NATO Secretary-General Mark Rutte has made a striking claim: that if China were to invade Taiwan, Beijing might ask Moscow to launch an attack on NATO territory to keep the West occupied in Europe, thereby easing Chinese operations in the Indo‑Pacific.
This idea, which he presented in interviews and public speeches in 2025, has generated substantial debate. Below are several angles to understand what Rutte said, what evidence or logic supports the claim, what counterarguments exist, and what the implications would be.
What Did Rutte Actually Say?
In an interview with The New York Times, Rutte explain what he thinks might happen in the future.
He said that should Xi Jinping decide to attack Taiwan, he “would first make sure that he makes a call to his very junior partner in all of this, Vladimir Vladimirovich Putin, residing in Moscow,” asking him to keep NATO busy in Europe by attacking NATO territory.
He described this scenario as “most likely the way this will progress” if China opts for military force over Taiwan.
Rutte also emphasized that the threat is growing due to China’s military build‑up and increased coordination (or at least support) between China, Russia, and other states like Iran and North Korea.
Arguments Supporting the Plausibility
One of the reasons Rutte and some analysts consider his scenario plausible is that China and Russia have shown increasingly close strategic alignment in recent years.
They have exchanged diplomatic support, China has provided dual‑use goods (which can have civilian and military applications), and there is coordination (or at least convergence) in foreign policy regarding Ukraine and other global issues.
The argument is that China might benefit if NATO is forced to respond to threats in Europe, limiting how much assistance or attention NATO can give in East Asia or the Indo‑Pacific region.
Rutte also frames this in the context of deterrence: if NATO is strong enough and works closely with Indo‑Pacific partners, the hope is that such a dual threat would be less likely to be attempted.
Criticisms and Counterarguments
There are serious counterarguments to Rutte’s claim. First, it assumes a high degree of coordination and willingness on the part of Russia to engage directly with NATO territory — something that would carry very high risk for Moscow.
NATO’s Article 5 guarantees collective defense, meaning that an attack on one would trigger a response from many, including nuclear‑armed states. Russia would have to weigh whether such an attack would uncontrollably escalate into a broader war that could be existential for it.
Second, analysts question and doubt whether China would rely on or trust Russia to perform such a diversion.
While China and Russia have strong ties in some areas, historical mistrust, divergent strategic interests, and domestic constraints might limit how far Moscow would be willing to go in aiding China’s military adventures abroad in such a specific way.
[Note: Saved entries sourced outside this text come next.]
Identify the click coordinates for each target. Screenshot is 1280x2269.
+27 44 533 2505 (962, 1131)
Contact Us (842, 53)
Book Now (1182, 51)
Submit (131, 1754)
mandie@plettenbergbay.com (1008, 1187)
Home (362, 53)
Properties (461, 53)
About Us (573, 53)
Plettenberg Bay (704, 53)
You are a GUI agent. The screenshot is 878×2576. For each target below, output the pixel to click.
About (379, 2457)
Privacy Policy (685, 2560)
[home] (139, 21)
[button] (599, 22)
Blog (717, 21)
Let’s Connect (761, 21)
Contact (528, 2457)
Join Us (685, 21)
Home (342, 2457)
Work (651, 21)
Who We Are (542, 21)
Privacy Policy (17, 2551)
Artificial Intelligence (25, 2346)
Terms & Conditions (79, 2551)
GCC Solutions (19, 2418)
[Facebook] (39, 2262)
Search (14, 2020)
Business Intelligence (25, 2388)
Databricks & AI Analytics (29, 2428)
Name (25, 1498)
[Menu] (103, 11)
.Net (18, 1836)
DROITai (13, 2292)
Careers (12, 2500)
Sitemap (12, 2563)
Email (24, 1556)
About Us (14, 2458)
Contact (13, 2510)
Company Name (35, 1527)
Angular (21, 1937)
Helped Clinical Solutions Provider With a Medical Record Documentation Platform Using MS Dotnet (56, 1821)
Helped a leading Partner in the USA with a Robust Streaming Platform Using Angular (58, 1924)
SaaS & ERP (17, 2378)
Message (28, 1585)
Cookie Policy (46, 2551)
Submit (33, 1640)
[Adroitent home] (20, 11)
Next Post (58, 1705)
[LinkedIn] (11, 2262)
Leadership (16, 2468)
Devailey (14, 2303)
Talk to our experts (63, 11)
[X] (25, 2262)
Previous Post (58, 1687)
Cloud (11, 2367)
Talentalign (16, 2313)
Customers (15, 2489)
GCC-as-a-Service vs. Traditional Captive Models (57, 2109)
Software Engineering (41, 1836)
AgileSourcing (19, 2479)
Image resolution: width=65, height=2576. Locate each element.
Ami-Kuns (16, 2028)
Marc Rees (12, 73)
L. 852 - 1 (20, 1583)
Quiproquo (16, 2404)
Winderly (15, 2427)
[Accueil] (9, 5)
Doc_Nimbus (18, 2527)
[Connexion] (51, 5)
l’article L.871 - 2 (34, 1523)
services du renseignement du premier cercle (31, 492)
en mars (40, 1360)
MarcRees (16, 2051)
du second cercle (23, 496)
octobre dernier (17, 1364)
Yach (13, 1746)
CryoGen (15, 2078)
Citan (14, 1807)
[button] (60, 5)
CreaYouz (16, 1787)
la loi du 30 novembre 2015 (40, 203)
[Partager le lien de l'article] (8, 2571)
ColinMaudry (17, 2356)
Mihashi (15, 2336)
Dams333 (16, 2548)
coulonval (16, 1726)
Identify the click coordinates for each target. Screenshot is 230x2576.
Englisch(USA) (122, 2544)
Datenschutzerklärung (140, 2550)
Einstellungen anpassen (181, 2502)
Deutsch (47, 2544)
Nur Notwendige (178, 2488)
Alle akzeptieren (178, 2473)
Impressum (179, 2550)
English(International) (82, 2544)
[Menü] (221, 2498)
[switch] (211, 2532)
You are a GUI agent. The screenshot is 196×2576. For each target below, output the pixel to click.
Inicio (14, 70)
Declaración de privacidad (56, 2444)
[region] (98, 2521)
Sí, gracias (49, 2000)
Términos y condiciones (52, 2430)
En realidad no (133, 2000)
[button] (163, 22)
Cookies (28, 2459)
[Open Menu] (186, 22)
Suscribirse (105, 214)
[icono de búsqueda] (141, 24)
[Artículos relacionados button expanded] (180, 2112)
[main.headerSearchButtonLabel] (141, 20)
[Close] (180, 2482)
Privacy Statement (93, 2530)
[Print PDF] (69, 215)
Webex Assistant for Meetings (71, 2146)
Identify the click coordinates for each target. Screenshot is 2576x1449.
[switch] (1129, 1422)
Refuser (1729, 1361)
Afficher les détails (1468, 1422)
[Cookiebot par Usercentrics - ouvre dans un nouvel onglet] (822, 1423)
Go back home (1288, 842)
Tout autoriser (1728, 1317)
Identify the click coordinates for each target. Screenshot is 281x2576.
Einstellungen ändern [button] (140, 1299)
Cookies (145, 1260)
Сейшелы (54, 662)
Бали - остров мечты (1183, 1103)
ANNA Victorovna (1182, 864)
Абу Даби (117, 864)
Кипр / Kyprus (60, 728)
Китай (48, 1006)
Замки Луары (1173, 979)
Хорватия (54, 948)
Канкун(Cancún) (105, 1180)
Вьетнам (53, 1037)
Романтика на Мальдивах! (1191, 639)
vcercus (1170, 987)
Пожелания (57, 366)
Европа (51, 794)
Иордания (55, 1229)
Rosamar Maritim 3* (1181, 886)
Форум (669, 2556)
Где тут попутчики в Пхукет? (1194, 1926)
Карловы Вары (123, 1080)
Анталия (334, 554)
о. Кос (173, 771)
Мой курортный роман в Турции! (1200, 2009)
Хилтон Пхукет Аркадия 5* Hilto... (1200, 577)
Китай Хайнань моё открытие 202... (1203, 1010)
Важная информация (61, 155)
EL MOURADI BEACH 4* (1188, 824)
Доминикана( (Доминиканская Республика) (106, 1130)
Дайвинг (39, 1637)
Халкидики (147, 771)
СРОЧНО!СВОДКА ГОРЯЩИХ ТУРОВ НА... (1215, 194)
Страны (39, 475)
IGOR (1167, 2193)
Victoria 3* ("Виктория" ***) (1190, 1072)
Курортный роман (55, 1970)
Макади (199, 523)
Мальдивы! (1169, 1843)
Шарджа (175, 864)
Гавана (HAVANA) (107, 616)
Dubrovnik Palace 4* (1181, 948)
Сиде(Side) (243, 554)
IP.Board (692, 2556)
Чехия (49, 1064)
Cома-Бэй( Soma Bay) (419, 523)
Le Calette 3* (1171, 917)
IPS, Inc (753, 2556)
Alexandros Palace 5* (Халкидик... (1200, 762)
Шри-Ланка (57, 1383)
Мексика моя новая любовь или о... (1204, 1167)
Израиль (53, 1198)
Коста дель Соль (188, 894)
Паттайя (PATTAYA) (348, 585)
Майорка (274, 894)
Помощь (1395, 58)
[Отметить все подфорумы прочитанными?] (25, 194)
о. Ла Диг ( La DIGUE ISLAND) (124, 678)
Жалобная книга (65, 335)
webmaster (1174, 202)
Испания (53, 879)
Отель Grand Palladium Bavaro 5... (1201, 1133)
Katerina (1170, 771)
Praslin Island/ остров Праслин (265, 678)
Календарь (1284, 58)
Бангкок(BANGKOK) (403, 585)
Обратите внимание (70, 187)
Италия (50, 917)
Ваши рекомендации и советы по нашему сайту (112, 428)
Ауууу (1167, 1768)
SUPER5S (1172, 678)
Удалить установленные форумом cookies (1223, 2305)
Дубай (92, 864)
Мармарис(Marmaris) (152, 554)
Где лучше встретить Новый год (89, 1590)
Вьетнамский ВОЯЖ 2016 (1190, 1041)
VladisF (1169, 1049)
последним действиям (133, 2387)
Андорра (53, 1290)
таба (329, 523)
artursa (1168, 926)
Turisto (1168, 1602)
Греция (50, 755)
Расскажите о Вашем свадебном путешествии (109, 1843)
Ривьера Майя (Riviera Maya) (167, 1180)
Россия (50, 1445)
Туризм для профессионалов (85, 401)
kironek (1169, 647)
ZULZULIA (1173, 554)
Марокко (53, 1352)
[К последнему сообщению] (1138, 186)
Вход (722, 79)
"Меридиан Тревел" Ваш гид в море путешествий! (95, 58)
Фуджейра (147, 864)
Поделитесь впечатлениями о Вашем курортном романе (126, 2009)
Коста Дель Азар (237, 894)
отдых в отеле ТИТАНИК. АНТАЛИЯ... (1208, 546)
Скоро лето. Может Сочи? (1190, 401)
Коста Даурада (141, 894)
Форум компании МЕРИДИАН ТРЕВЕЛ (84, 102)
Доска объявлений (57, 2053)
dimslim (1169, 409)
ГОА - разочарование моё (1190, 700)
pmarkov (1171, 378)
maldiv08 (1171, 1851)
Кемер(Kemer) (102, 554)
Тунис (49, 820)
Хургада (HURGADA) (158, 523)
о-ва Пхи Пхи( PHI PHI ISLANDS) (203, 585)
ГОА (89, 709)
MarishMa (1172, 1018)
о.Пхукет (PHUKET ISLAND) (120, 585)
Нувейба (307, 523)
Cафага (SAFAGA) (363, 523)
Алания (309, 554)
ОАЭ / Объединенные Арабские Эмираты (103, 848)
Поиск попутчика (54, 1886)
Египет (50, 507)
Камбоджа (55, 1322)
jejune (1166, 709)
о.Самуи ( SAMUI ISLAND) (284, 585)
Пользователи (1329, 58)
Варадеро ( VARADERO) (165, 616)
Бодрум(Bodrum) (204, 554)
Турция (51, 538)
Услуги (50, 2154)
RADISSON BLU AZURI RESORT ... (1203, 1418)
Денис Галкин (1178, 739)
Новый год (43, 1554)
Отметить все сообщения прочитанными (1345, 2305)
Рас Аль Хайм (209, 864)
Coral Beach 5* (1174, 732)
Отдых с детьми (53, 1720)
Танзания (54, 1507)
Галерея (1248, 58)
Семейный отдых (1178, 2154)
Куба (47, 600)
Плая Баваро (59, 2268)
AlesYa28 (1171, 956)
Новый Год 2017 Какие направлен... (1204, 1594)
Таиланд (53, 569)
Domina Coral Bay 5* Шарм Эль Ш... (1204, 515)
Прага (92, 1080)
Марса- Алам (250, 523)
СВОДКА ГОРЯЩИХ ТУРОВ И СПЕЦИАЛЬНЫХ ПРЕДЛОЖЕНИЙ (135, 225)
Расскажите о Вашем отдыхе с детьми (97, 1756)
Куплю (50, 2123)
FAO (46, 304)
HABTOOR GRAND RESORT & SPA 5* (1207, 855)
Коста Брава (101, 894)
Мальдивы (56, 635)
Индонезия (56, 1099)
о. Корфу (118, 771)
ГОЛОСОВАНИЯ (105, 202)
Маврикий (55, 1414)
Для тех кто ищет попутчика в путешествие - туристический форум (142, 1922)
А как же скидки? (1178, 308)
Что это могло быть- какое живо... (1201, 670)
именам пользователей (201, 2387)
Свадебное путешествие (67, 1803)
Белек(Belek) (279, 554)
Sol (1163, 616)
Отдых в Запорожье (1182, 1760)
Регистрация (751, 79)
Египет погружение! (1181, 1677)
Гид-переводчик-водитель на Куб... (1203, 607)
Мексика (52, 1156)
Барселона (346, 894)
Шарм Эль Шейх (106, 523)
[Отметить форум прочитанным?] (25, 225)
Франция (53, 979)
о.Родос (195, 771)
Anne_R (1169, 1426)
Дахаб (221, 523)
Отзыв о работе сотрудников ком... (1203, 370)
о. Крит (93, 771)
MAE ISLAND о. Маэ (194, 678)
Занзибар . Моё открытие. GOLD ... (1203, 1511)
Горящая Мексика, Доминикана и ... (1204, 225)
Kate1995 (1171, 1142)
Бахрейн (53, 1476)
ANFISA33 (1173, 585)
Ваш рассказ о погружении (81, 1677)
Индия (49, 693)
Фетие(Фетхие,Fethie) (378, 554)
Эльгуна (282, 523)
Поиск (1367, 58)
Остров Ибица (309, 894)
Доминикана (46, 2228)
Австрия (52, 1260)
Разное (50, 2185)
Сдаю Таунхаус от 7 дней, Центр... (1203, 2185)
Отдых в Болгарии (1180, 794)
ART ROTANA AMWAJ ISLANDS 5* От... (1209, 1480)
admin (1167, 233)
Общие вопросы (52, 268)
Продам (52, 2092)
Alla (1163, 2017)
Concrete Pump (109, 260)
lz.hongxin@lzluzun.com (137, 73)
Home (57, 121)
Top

Third, such a scenario may be politically useful as a warning or rhetorical strategy for boosting Western defense spending and alliances more than it reflects a concrete plan.
Skeptics argue that Rutte’s claim could serve to galvanize NATO member states, especially in Europe, to increase military readiness and budget allocations, and to strengthen ties with Indo‑Pacific partners.
According to Euro News, Rutte himself has called for a “quantum leap” in defense spending among NATO members.
Response from Russia
So, what does Russia think about this clam? Russia’s reaction to Rutte’s claim was largely dismissive and sarcastic.
According to Taiwan Political Reporter, former Russian president and current deputy chairman of Russia’s Security Council, Dmitry Medvedev, mocked the idea on social media, saying that Rutte had “clearly gorged on too many of the magic mushrooms beloved by the Dutch.”
Such responses indicate that Moscow is rejecting the claim, whether or not it seriously views the possibility. China has not publicly confirmed any intention along those lines.
What If It’s True?
If Rutte’s scenario were true, the implications are profound for global security. NATO would need to adopt a more expansive posture not only in Europe but in coordination with Indo‑Pacific partners.
Defense budgets would have to increase significantly, as would investment in rapid response, intelligence, missile defenses, and multi‑domain operations.
The strategic logic of deterrence would become more urgent: showing that any aggression from China or Russia would be met with firm, immediate, and coordinated resistance.
It would also raise the risk of miscalculation: if one side wrongly interprets the actions of the other as aggressive provocations, or if Moscow or Beijing actually engages in actions that trigger NATO’s defense commitments, the risk of escalation becomes serious.
Diplomatically, it would put pressure on non‑NATO states in Asia and Europe to pick sides, or at least to strengthen their alliances and defense cooperation.